- _The records_:
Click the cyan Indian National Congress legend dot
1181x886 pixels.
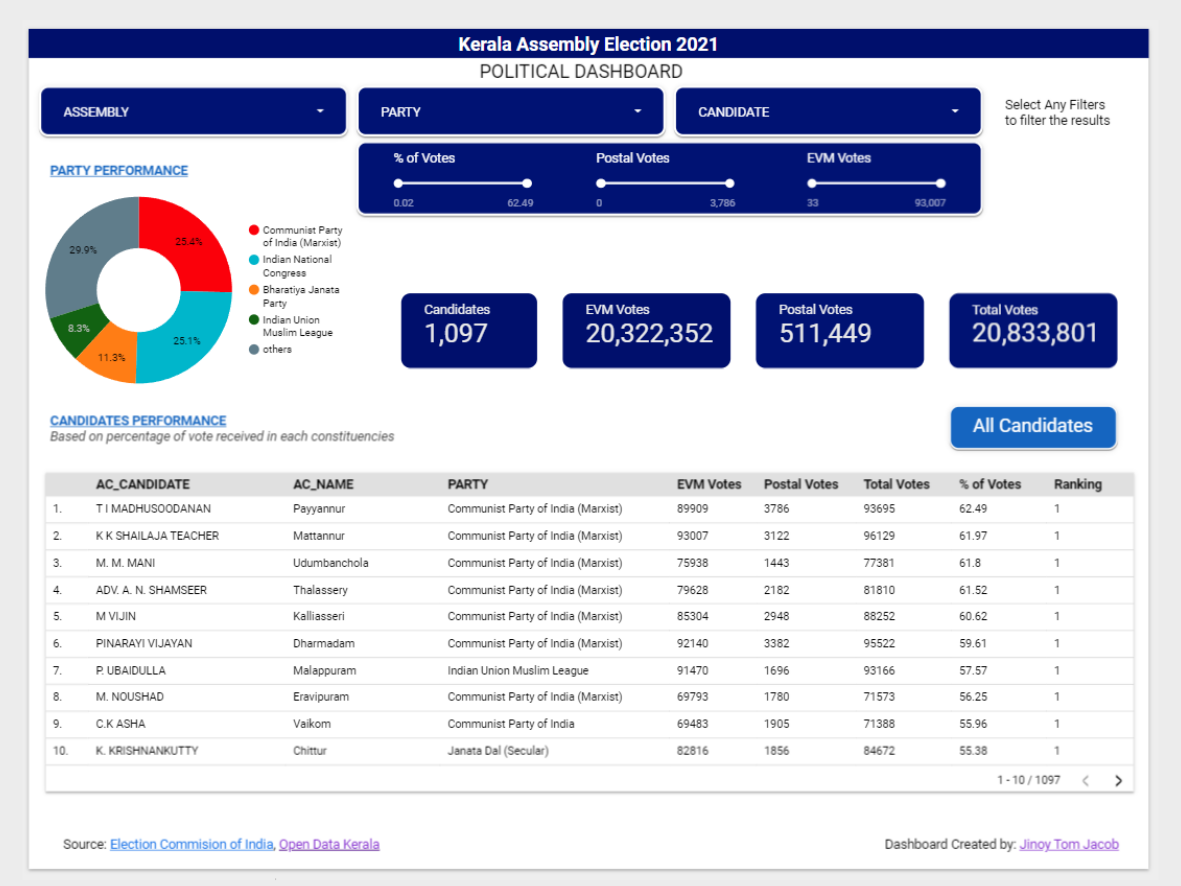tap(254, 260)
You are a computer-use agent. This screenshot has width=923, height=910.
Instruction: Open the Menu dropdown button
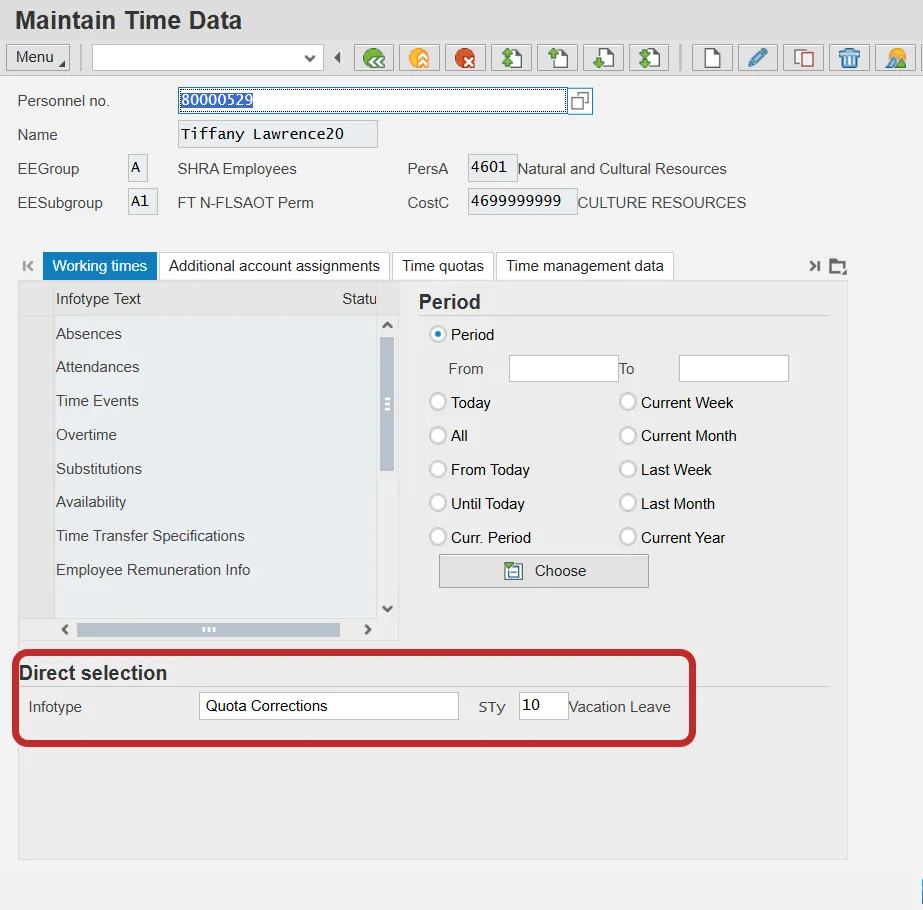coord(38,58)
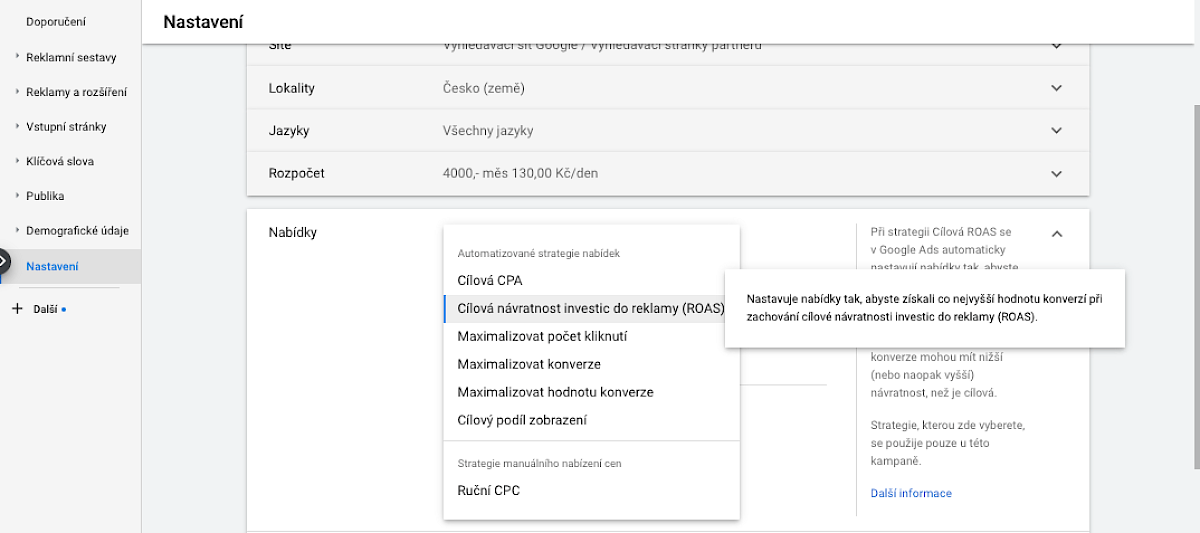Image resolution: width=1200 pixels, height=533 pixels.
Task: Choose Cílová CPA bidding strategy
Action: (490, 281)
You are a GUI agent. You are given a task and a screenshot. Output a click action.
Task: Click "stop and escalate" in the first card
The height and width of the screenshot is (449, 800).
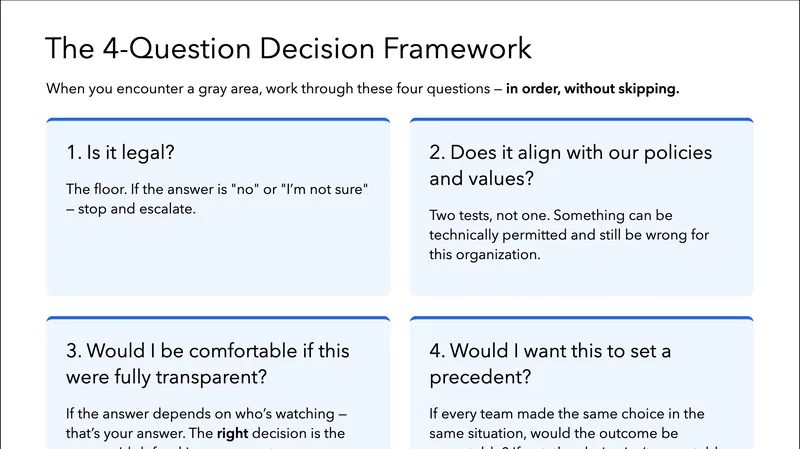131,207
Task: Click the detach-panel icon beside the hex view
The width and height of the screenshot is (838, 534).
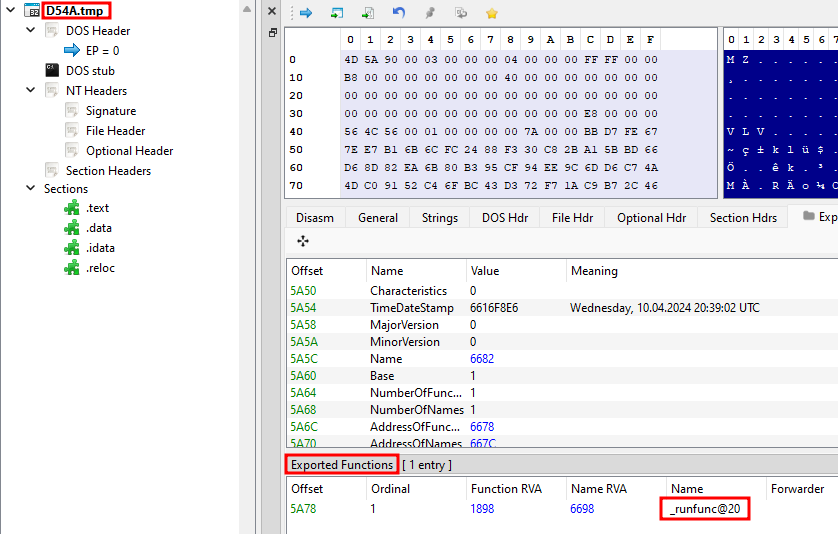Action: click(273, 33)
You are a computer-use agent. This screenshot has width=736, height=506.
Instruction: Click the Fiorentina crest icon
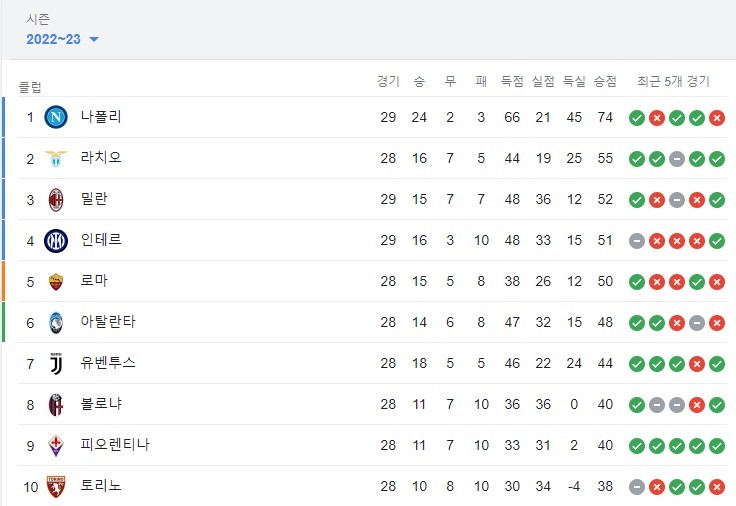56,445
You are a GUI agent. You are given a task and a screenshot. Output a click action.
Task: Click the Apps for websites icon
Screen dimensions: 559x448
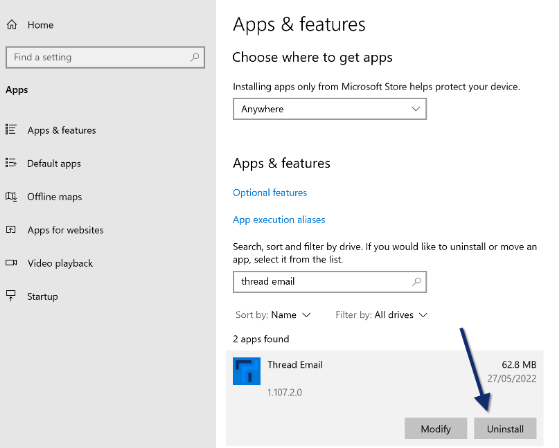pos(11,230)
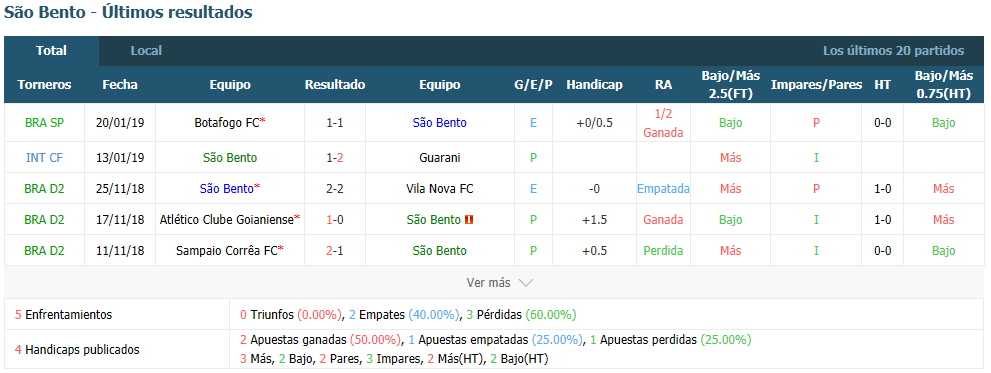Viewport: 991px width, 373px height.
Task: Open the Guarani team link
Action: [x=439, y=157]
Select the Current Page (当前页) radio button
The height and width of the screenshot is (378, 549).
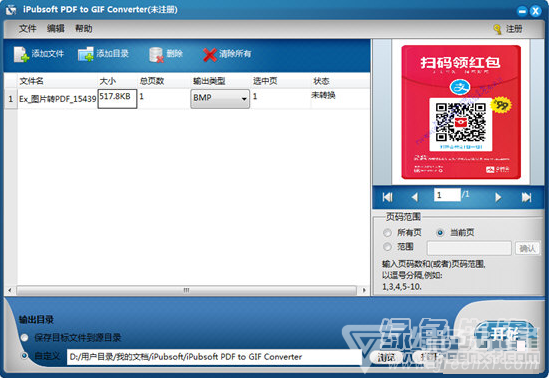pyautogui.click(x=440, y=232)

- _About this exercise_: Repeat the material above exactly; pictures do not belong in the copy.

- _Expected output_:
Click the cyan Indian National Congress legend dot
1181x886 pixels.
tap(254, 260)
You are a computer-use agent. This screenshot has width=923, height=910.
Instruction: Open the Menu dropdown button
coord(38,58)
Image resolution: width=1200 pixels, height=533 pixels.
Task: Choose Cílová CPA bidding strategy
Action: (490, 281)
You are a GUI agent. You are given a task and a screenshot. Output a click action.
Task: Click "stop and escalate" in the first card
The height and width of the screenshot is (449, 800).
131,207
Task: Click the detach-panel icon beside the hex view
The width and height of the screenshot is (838, 534).
Action: click(273, 33)
You are a computer-use agent. This screenshot has width=736, height=506.
Instruction: Click the Fiorentina crest icon
56,445
You are a GUI agent. You are given a task and a screenshot. Output a click action.
Task: Click the Apps for websites icon
Screen dimensions: 559x448
pos(11,230)
Viewport: 991px width, 373px height.
Task: Open the Guarani team link
Action: [x=439, y=157]
Select the Current Page (当前页) radio button
The height and width of the screenshot is (378, 549).
pyautogui.click(x=440, y=232)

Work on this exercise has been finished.